*Direction*. Show every line of the material below that contains the word "Collapse".

*Dataset content*.

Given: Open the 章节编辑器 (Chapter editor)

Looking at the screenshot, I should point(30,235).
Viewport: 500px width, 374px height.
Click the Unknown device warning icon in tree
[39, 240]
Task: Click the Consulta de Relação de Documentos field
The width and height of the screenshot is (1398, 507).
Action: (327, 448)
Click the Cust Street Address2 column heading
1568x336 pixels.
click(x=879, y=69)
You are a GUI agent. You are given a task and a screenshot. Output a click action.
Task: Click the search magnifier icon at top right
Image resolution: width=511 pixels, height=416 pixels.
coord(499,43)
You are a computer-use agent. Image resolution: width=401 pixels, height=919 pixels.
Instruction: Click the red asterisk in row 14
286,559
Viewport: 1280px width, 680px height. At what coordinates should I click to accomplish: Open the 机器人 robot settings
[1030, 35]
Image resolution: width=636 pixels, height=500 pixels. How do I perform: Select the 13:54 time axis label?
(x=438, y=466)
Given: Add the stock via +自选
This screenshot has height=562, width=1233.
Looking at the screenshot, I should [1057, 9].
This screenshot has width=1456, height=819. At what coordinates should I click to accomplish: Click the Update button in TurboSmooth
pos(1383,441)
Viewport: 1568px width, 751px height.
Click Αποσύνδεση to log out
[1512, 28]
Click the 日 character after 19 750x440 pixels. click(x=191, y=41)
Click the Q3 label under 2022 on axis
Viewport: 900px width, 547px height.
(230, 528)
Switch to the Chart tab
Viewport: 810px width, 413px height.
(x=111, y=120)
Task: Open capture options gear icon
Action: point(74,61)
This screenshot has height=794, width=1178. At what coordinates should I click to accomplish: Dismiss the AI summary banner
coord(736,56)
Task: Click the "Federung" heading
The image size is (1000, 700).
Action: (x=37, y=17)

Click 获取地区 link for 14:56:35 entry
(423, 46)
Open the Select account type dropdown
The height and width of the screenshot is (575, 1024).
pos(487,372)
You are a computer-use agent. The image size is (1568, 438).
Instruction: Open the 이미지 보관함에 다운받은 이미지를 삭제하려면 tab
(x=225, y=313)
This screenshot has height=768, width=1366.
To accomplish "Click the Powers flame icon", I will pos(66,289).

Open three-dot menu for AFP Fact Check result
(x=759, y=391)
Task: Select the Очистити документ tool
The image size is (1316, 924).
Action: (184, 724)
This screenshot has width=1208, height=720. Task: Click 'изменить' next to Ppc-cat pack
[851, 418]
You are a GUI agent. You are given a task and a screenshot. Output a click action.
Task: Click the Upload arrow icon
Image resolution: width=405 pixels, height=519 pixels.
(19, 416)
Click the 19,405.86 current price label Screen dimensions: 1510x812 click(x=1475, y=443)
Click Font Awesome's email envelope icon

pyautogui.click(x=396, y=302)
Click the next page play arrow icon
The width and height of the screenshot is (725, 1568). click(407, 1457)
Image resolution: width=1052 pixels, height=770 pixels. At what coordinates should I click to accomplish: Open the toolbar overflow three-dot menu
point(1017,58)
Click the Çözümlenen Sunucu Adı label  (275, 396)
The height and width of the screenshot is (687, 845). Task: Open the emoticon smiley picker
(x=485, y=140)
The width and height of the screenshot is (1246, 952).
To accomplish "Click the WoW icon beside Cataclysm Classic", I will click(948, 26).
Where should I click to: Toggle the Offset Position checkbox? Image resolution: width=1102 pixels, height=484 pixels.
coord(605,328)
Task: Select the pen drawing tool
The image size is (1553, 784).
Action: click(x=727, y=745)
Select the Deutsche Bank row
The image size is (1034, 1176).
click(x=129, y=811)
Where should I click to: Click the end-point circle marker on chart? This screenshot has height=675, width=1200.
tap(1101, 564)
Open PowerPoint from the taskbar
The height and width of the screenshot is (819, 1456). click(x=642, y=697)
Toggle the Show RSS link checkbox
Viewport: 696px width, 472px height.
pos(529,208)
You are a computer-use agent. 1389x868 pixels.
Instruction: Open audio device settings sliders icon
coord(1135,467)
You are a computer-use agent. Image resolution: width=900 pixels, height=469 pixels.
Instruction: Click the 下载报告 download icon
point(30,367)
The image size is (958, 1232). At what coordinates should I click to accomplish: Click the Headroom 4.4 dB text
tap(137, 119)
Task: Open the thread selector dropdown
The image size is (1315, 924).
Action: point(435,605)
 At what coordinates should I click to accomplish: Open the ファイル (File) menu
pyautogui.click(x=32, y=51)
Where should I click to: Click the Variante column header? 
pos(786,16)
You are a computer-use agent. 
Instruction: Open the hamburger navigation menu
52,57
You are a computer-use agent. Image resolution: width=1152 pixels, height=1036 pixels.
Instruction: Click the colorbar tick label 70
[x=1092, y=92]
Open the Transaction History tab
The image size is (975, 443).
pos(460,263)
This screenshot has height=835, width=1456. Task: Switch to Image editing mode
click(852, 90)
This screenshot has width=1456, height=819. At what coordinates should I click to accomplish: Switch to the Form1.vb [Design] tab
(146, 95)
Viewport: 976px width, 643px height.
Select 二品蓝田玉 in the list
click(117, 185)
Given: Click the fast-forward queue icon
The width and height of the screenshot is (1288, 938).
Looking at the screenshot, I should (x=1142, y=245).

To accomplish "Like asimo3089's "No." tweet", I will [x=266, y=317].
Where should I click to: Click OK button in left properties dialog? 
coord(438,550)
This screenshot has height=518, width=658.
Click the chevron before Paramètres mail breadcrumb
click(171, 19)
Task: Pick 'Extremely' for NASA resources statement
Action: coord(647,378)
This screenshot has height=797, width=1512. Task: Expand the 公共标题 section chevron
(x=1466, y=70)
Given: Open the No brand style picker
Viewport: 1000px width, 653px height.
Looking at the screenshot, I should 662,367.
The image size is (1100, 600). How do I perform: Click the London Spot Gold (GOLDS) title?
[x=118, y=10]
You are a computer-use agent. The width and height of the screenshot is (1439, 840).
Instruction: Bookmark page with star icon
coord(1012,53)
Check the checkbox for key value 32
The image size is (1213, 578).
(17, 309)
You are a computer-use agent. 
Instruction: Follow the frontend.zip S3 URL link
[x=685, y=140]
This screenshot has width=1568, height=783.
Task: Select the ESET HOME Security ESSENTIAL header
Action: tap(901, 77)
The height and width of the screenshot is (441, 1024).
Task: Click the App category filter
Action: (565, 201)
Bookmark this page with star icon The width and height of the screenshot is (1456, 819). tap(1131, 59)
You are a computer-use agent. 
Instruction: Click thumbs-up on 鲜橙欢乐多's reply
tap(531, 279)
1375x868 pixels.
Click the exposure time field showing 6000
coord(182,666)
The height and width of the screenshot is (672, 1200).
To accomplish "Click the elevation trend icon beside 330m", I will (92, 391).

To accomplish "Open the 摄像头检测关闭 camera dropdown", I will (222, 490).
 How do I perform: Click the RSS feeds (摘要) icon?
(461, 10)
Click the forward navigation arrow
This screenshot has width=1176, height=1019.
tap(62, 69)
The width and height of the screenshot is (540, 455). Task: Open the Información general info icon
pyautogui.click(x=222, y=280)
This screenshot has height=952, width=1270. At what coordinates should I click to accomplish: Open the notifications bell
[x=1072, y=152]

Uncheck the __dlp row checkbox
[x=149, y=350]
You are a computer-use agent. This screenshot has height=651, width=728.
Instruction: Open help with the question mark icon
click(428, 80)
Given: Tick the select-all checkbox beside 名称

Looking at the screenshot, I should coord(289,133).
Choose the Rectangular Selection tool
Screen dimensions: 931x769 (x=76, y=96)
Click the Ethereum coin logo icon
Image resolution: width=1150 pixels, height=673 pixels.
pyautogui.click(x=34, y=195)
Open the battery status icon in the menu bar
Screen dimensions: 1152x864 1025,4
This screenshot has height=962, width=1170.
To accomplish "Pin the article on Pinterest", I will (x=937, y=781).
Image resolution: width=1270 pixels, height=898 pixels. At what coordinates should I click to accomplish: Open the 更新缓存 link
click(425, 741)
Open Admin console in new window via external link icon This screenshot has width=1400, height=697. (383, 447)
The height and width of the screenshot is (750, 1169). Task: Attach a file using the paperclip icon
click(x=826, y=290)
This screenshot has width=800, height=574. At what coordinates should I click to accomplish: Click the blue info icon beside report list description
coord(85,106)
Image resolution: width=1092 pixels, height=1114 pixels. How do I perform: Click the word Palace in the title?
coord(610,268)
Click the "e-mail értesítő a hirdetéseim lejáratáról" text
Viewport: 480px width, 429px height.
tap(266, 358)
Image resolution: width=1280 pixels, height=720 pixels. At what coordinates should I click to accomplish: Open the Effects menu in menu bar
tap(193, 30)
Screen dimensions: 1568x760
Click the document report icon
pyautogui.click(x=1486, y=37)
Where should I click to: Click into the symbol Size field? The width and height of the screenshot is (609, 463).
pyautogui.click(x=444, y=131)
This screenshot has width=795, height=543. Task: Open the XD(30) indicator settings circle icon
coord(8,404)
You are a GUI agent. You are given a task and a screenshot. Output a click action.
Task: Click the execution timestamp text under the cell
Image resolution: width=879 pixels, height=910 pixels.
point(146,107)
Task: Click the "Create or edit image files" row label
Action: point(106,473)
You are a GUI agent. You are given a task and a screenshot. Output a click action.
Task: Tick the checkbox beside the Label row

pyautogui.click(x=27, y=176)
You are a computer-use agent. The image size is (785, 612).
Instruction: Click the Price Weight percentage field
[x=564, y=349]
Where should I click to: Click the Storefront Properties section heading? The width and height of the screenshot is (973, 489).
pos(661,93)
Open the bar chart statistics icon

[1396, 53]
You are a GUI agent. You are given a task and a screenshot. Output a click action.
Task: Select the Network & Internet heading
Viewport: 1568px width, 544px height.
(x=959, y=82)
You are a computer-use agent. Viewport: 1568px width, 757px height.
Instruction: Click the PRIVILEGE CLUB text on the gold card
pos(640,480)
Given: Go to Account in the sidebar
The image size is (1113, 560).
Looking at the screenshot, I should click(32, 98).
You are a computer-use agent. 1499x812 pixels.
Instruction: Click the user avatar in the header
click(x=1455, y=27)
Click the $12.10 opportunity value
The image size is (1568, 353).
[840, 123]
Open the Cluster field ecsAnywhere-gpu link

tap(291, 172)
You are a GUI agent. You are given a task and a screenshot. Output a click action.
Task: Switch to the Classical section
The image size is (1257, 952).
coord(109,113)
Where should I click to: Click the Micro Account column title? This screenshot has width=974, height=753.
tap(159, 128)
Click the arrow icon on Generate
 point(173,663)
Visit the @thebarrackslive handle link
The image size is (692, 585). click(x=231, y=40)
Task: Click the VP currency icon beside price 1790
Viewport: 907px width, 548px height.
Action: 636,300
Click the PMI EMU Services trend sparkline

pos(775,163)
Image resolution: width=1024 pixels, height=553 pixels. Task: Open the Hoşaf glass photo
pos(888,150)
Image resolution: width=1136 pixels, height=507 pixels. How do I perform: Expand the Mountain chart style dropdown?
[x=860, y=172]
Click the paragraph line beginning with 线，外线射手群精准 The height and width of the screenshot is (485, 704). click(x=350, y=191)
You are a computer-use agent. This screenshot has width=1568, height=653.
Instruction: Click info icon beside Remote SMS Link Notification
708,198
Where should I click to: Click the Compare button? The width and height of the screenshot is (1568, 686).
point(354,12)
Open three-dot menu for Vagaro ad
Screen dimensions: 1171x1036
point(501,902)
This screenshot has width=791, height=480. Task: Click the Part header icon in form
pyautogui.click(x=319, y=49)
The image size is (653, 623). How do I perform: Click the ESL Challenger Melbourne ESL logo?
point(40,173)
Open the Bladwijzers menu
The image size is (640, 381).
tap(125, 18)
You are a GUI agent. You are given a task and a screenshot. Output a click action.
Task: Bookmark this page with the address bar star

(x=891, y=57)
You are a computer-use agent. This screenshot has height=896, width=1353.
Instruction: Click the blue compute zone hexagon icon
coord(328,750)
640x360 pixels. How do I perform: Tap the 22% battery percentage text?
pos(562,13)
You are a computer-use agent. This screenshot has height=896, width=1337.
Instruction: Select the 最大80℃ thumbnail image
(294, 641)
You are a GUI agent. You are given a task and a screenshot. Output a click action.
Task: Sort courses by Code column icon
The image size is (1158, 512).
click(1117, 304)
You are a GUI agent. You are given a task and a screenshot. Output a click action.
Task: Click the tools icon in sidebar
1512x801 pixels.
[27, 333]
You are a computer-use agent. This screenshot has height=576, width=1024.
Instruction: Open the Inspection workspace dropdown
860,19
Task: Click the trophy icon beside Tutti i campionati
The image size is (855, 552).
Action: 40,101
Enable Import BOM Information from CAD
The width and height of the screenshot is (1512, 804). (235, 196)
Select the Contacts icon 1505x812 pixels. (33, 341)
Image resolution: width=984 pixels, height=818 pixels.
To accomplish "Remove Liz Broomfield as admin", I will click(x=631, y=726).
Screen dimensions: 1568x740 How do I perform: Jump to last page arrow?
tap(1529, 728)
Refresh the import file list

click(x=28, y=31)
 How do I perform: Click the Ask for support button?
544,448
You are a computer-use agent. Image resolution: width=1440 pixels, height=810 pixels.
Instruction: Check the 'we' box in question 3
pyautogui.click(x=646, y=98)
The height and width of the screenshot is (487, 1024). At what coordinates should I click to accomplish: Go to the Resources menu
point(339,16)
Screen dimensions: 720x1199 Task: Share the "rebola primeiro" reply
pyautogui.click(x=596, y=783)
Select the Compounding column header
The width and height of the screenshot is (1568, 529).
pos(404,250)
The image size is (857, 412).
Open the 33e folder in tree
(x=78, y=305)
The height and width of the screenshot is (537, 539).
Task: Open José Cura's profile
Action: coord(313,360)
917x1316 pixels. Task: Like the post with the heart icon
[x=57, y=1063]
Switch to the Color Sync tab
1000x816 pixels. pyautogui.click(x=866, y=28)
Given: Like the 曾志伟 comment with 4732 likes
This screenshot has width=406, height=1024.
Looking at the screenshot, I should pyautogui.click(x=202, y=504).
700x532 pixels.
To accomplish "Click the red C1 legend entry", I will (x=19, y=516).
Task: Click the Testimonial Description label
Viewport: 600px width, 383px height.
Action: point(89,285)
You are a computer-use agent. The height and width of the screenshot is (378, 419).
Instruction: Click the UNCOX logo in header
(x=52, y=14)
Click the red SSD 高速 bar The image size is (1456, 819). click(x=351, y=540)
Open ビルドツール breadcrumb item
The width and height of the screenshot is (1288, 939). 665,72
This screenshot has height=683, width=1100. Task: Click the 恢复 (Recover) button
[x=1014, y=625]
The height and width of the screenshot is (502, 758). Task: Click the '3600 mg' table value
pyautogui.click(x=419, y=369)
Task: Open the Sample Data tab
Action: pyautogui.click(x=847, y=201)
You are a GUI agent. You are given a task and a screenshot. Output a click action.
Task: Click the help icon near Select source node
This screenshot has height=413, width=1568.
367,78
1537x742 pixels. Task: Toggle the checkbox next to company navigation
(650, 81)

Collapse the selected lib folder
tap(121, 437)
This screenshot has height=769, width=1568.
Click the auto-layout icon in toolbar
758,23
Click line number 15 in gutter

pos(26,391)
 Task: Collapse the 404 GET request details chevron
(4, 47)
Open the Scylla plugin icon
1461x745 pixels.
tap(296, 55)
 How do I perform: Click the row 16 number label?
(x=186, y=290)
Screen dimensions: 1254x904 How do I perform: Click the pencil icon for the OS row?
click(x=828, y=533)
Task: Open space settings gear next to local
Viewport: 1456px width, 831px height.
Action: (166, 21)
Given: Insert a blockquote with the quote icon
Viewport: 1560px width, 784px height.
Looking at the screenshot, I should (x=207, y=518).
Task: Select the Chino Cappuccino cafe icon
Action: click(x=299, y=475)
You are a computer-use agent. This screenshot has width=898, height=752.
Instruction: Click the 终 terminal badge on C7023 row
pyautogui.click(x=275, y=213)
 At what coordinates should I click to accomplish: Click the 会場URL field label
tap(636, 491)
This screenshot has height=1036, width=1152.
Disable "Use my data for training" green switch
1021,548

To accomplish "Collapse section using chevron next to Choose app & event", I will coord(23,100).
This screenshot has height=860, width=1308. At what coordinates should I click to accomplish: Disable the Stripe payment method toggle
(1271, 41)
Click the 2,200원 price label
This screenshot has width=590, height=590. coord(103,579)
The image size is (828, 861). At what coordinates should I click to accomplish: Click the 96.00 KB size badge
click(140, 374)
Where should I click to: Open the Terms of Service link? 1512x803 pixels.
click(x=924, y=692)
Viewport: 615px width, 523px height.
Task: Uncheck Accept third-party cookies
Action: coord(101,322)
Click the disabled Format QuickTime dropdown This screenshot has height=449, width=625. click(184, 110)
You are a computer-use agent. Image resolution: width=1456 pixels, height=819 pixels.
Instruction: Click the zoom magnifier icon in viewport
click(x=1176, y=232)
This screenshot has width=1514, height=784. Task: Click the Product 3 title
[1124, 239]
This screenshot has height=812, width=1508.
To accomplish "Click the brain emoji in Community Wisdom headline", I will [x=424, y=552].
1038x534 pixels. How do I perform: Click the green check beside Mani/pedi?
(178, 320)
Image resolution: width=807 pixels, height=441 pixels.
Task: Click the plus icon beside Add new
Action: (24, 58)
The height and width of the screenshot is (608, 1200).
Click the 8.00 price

*The response*.
Collapse the selected lib folder
 Task: Collapse the 404 GET request details chevron
To accomplish "Collapse section using chevron next to Choose app & event", I will coord(23,100).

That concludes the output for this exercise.